(Work task): Starting with the line containing "Where should I click to: Open" and going on through the line containing "This screenshot has width=1280, height=661.", return the lines of the data below exactly, and only those.

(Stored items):
++++++
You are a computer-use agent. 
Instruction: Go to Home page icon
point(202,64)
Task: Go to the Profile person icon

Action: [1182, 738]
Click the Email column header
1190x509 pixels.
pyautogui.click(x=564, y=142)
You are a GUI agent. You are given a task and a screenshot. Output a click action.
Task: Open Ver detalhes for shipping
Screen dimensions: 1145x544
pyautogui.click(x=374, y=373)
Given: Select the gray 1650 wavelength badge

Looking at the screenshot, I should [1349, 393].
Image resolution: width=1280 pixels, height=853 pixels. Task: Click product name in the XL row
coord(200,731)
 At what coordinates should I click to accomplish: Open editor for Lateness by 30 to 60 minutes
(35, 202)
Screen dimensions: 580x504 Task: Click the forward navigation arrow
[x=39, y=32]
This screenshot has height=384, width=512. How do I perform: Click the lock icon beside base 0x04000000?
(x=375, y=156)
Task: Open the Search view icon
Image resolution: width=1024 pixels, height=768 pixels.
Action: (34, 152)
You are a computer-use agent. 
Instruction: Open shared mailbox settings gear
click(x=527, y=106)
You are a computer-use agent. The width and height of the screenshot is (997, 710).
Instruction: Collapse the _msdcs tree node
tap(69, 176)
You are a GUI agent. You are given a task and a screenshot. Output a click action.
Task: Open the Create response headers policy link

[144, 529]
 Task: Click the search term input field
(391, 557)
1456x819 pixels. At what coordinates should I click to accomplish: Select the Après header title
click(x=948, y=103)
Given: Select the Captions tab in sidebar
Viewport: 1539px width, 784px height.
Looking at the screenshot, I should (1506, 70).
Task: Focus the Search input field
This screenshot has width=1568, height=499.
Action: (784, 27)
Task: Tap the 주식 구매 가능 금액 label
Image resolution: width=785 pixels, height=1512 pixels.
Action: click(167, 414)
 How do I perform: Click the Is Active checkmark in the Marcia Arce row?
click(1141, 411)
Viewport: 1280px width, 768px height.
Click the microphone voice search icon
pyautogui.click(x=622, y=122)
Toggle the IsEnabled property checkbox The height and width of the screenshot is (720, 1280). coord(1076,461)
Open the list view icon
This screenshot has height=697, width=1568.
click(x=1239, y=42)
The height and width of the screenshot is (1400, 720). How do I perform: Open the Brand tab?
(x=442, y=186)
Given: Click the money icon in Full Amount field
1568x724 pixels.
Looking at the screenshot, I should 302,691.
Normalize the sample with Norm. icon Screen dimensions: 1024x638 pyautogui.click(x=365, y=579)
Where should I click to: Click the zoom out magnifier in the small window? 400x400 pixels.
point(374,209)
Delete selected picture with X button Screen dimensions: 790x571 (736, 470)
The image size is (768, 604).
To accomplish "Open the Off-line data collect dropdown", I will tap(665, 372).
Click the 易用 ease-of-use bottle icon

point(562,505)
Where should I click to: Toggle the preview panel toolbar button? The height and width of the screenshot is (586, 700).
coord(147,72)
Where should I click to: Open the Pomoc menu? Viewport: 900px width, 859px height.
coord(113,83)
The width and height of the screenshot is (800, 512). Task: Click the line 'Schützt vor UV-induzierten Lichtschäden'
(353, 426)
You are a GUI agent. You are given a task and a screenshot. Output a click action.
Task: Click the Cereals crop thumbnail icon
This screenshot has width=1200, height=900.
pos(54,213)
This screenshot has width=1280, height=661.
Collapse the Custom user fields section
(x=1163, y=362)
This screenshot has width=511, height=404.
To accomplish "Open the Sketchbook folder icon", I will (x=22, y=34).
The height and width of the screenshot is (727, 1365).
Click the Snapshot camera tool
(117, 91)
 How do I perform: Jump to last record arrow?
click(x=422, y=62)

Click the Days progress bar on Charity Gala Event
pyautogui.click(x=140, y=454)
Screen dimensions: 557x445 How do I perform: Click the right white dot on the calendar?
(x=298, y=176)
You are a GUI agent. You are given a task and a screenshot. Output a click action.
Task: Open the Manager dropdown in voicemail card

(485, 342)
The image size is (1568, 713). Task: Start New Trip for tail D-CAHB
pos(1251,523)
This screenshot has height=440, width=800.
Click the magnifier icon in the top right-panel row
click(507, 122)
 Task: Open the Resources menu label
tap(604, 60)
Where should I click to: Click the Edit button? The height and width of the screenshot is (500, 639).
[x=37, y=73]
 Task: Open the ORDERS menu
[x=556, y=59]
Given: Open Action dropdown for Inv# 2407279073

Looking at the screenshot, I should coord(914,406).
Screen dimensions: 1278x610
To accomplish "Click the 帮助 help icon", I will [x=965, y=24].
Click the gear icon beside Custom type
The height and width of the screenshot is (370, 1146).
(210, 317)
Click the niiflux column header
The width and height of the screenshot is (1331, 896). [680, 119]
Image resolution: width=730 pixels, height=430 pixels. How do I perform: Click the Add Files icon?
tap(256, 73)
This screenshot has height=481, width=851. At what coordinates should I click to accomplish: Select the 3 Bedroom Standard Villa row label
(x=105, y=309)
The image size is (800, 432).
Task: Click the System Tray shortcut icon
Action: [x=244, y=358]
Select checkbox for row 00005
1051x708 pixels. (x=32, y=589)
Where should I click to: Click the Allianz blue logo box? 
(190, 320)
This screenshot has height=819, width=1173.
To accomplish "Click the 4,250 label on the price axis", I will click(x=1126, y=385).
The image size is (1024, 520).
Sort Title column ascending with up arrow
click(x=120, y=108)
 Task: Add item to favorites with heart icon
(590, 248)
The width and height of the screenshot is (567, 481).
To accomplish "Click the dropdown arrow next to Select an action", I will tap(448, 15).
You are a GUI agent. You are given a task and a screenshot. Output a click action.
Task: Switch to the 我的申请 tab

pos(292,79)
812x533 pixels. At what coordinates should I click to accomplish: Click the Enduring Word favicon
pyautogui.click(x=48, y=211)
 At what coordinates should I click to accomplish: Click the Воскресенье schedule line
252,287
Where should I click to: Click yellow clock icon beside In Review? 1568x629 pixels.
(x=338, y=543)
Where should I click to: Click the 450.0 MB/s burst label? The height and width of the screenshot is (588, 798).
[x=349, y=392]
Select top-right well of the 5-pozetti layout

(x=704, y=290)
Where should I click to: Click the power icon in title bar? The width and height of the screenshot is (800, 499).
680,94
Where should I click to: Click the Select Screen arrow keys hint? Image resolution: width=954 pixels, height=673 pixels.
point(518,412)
++++++
(Answer box):
Where should I click to: Open the Pomoc menu? Viewport: 900px width, 859px height.
coord(113,83)
The width and height of the screenshot is (800, 512). Task: Click the line 'Schützt vor UV-induzierten Lichtschäden'
(353, 426)
You are a GUI agent. You are given a task and a screenshot. Output a click action.
Task: Click the Cereals crop thumbnail icon
This screenshot has width=1200, height=900.
pos(54,213)
This screenshot has width=1280, height=661.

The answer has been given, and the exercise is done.